─── TEXTO DE ESTUDIO ───

Da igual que se haga en el curro, en el barrio, en las redes o en cualquier otro plano de la realidad que estemos en condiciones de liberar para hacer práctica o discurso común.

Funcionando así tocamos hueso y dejamos de vivir la vida a flor de piel. Provocamos respuestas reactivas que luego necesariamente vamos a tener que disolver (cuando no heridas que cuestan de cicatrizar y que antes o después hemos de curar) si queremos hacer efectiva la alianza política.

─── DATOS PROPORCIONADOS ───

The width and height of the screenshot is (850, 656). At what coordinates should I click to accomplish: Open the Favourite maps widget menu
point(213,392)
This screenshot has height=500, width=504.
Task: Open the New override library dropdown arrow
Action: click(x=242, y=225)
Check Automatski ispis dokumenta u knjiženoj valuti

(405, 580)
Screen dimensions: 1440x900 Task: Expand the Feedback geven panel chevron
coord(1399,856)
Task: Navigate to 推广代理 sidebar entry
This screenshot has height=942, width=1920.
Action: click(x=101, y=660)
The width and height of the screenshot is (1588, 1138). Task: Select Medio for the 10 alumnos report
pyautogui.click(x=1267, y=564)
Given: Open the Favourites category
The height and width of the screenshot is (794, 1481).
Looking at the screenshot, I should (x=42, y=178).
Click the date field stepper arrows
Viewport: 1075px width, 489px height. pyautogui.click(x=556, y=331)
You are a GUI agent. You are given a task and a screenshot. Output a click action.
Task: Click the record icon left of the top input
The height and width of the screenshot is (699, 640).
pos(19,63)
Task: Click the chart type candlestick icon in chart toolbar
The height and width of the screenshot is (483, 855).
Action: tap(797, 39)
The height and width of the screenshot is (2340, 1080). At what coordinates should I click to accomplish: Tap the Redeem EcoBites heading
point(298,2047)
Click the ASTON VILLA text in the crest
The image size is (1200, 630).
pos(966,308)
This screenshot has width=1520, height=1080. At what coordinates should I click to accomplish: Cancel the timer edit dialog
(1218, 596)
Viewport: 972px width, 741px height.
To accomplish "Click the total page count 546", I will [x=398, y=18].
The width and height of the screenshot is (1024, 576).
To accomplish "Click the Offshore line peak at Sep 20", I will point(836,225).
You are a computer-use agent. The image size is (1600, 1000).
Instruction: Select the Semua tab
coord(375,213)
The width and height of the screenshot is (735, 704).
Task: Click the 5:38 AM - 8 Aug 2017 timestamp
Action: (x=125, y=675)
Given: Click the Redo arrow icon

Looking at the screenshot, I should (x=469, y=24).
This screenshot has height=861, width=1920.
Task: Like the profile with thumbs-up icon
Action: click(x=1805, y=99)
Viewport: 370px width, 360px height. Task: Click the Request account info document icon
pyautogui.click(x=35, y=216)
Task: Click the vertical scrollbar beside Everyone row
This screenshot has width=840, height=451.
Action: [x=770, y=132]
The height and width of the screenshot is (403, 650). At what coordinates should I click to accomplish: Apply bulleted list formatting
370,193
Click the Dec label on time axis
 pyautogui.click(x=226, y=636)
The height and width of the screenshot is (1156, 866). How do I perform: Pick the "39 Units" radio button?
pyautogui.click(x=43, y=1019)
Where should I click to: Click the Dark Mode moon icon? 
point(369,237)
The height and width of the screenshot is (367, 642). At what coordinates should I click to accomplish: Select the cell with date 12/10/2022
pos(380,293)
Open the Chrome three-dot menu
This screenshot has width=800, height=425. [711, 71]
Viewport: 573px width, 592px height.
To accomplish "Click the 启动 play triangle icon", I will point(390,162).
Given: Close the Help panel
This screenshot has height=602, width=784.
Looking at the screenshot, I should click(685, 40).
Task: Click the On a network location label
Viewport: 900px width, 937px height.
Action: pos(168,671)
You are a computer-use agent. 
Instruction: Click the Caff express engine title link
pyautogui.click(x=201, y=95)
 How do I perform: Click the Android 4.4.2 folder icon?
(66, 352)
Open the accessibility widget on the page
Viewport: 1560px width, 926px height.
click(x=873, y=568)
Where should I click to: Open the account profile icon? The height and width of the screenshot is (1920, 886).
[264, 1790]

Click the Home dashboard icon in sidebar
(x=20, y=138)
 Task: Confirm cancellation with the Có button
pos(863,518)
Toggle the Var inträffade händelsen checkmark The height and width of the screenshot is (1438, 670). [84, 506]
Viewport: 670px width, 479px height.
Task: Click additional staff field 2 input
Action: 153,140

───

• **QUÉ DEBES HACER**:
Según el texto de estudio, ¿qué provocamos funcionando así? Las líneas no hacen falta para resolver el ejercicio.

• **SOLUCIÓN DEL EJERCICIO**:
Respuestas reactivas que luego necesariamente vamos a tener que disolver.